Transcribe the following records word for word, keeping every line as it appears.
-- Start Given records --
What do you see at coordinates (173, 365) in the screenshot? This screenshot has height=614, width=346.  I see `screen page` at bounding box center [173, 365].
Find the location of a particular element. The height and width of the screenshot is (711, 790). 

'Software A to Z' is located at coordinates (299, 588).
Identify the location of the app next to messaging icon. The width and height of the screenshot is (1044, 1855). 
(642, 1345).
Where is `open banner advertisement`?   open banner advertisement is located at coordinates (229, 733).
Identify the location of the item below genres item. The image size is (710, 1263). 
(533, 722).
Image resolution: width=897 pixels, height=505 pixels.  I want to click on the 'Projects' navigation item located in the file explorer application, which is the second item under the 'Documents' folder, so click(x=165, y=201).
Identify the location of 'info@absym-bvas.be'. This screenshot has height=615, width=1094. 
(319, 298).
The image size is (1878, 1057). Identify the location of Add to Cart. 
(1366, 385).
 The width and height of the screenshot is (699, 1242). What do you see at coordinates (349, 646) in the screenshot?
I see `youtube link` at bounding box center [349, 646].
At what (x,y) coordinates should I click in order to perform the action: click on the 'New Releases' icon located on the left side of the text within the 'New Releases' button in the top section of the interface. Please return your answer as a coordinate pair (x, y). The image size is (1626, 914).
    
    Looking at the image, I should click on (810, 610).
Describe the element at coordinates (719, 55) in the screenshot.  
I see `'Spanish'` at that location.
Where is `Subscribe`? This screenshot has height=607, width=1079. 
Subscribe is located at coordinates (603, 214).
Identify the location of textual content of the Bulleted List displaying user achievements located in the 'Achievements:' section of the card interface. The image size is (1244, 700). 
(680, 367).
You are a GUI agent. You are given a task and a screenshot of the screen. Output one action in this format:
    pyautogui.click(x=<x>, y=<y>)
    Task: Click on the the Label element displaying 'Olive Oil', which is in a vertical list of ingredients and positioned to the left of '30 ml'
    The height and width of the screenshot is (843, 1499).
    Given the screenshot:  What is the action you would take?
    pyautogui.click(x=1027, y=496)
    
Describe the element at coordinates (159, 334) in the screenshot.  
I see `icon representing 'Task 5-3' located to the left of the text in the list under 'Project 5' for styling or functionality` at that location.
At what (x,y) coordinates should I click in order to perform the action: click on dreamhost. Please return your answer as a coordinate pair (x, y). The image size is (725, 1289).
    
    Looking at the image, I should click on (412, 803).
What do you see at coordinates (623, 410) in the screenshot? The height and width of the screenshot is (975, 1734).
-- End Given records --
# Solution for this problem
What do you see at coordinates (173, 365) in the screenshot? This screenshot has height=614, width=346.  I see `screen page` at bounding box center [173, 365].
Find the location of a particular element. The height and width of the screenshot is (711, 790). 

'Software A to Z' is located at coordinates (299, 588).
Identify the location of the app next to messaging icon. The width and height of the screenshot is (1044, 1855). 
(642, 1345).
Where is `open banner advertisement`?   open banner advertisement is located at coordinates (229, 733).
Identify the location of the item below genres item. The image size is (710, 1263). 
(533, 722).
Image resolution: width=897 pixels, height=505 pixels.  I want to click on the 'Projects' navigation item located in the file explorer application, which is the second item under the 'Documents' folder, so click(x=165, y=201).
Identify the location of 'info@absym-bvas.be'. This screenshot has height=615, width=1094. 
(319, 298).
The image size is (1878, 1057). Identify the location of Add to Cart. 
(1366, 385).
 The width and height of the screenshot is (699, 1242). What do you see at coordinates (349, 646) in the screenshot?
I see `youtube link` at bounding box center [349, 646].
At what (x,y) coordinates should I click in order to perform the action: click on the 'New Releases' icon located on the left side of the text within the 'New Releases' button in the top section of the interface. Please return your answer as a coordinate pair (x, y). The image size is (1626, 914).
    
    Looking at the image, I should click on (810, 610).
Describe the element at coordinates (719, 55) in the screenshot.  
I see `'Spanish'` at that location.
Where is `Subscribe`? This screenshot has height=607, width=1079. 
Subscribe is located at coordinates (603, 214).
Identify the location of textual content of the Bulleted List displaying user achievements located in the 'Achievements:' section of the card interface. The image size is (1244, 700). 
(680, 367).
You are a GUI agent. You are given a task and a screenshot of the screen. Output one action in this format:
    pyautogui.click(x=<x>, y=<y>)
    Task: Click on the the Label element displaying 'Olive Oil', which is in a vertical list of ingredients and positioned to the left of '30 ml'
    The height and width of the screenshot is (843, 1499).
    Given the screenshot:  What is the action you would take?
    pyautogui.click(x=1027, y=496)
    
Describe the element at coordinates (159, 334) in the screenshot.  
I see `icon representing 'Task 5-3' located to the left of the text in the list under 'Project 5' for styling or functionality` at that location.
At what (x,y) coordinates should I click in order to perform the action: click on dreamhost. Please return your answer as a coordinate pair (x, y). The image size is (725, 1289).
    
    Looking at the image, I should click on (412, 803).
What do you see at coordinates (623, 410) in the screenshot? The height and width of the screenshot is (975, 1734).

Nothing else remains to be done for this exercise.